I have been googling a lot and I couldn't find if this even exists or I'm asking for some magic =P
Ok, so here's the deal.
I need to have a way to create a "master-structured" database which will only contain the schemas, structures, tables, store procedures, udfs, etc, everything but real data in SQL SERVER 2005 (if this is available in 2008 let me know, I could try to convince my client to pay for it =P)
Then I want to have several "children" of that master db which implement those schemas, tables, etc but each one has different data.
So when I need to create a new stored procedure or something like that, I just create it on the master database (and of course it's available on its children).
Actually I have several different databases with the same schema and different data. But the problem is to maintain congruency between them. Everytime I create a script to create some SP or add some index or whatever, I have to execute it in every database, and sometimes I could miss one =P
So let's say you have a UNIVERSE (would be the master db) and the universe has SPACES (each one represented by a child db). So the application I'm working on needs to dynamically "clone" SPACES. To do that, we have to create a new database. Nowadays I'm creating a backup of the db being cloned, restoring it as a new one and truncate the tables.
I want to be able to create a new "child" of the "master" db, which will maintain the schemas and everything, but will start with empty data.
Hope it's clear... My english is not perfect, sorry about that =P
Thanks to all!
What you really need is to version-control your database schema.
See do-you-source-control-your-databases
If you use SQL Server, I would recommend dbGhost - not expensive and does a great job of:
synchronizing 2 databases
diff-ing 2 databases
creating a database from a set of scripts (I would recommend this version).
batch support, so that you can upgrade all your databases using a single batch
You can use this infrastructure for both:
rolling development versions to test, integration and production systems
rolling your 'updated' system to multiple production deployments (especially in a hosted environment)
I would write my changes as a sql file and use OSQL or SQLCMD via a batchfile to ensure that I repeatedly executed on all the databases without thinking about it.
As an alternative I would use the VisualStudio Database Pro tools or RedGate SQL compare tools to compare and propogate the changes.
There are kludges, but the mainstream way to handle this is still to use Source Code Control (with all its other attendant benefits.) And SQL Server is increasingly SCC friendly.
Also, for many (most robust) sites it's a per-server issue as much as a per-database issue.
You can put things in master like SPs and call them from anywhere. As far as other objects like tables, you can put them in model and new databases will get them when you create a new database.
However, in order to get new tables to simply pop up in the child databases after being added to the parent, nothing.
It would be possible to create something to look through the databases and script them from a template database, and there are also commercial tools which can help discover differences between databases. You could also have a DDL trigger in the "master" database which went out and did this when you created a new table.
If you kept a nice SPACES template, you could script it out (without data) and create the new database - so there would be no need to TRUNCATE. You can script it out from SQL or an external tool.

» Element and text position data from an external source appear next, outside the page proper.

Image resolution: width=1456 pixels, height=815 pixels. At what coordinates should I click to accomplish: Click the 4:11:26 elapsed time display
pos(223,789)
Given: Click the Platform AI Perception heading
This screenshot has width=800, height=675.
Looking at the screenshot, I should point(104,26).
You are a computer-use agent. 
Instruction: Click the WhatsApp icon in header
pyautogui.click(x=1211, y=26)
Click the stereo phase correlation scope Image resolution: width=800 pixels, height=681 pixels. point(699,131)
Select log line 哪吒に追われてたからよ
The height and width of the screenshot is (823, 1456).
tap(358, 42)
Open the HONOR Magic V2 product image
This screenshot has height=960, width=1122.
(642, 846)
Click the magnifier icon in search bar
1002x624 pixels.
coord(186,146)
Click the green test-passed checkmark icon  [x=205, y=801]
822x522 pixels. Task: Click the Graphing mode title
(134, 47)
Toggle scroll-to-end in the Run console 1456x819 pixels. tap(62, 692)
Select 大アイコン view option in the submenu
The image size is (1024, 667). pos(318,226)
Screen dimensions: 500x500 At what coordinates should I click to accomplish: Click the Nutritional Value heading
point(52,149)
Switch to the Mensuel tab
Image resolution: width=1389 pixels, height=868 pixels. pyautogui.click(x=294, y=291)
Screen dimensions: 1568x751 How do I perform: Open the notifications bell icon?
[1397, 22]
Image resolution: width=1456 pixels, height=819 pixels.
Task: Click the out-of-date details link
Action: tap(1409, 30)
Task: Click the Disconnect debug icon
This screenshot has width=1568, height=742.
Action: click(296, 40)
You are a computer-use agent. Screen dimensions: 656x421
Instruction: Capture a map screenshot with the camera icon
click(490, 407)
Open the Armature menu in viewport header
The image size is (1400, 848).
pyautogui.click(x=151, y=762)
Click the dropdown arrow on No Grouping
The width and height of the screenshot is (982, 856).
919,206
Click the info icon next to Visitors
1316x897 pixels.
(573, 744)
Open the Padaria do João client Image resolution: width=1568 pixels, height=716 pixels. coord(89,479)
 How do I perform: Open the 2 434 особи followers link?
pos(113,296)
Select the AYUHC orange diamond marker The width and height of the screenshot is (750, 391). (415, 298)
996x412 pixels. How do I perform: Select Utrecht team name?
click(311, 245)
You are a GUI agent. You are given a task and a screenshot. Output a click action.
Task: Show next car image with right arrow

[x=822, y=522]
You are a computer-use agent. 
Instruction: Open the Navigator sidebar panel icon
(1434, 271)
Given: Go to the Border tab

Little trivia here. The mssqlsystemresource database works as you describe: is defined once and 'appears' in every database as the special sys schema. Unfortunately the special 'magic' needed to get this working is not available to the user databases. You'll have to use deployment techniques to keep your schema in synk. That is, apply the changes to every database as the other answers already suggested.
In theory, you could put a trigger on your UNIVERSE.sysobjects table (assuming SQL Server), and then you could enumerate master.dbo.sysdatabases to find all the child databases. If you have a special table that indicates it's a child database, you can reference child.dbo.sysobjects to find it.
Make no mistake, it would be difficult to implement. But it's one way you could do it.